### Exercise details
Which lines of the data below include the string "will"? Return each of them.

Exercise material section start

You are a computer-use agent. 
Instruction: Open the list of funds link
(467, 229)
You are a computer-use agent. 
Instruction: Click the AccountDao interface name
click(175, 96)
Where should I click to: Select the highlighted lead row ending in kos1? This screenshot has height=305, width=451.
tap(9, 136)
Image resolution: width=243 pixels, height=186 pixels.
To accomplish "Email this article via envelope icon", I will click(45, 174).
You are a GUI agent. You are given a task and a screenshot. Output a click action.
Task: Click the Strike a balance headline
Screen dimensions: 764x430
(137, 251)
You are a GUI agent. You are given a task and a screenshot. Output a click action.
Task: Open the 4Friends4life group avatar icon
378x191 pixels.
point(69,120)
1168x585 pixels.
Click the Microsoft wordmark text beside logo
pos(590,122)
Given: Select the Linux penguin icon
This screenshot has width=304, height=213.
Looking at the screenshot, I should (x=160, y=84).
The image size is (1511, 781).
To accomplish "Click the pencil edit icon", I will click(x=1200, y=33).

Exercise material section end
Exercise material section start

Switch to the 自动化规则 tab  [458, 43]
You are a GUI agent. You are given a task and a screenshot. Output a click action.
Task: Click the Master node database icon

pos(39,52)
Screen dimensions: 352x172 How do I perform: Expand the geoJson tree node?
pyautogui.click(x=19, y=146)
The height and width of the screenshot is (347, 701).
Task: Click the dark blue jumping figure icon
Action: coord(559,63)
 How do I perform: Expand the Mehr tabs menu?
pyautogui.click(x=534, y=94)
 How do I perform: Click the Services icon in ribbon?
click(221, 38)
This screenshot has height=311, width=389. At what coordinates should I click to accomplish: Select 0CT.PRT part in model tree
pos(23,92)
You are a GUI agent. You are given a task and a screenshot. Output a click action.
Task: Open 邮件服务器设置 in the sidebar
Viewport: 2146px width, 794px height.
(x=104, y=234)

Exercise material section end

### Solution below
To accomplish "Email this article via envelope icon", I will click(45, 174).
To accomplish "Click the pencil edit icon", I will click(x=1200, y=33).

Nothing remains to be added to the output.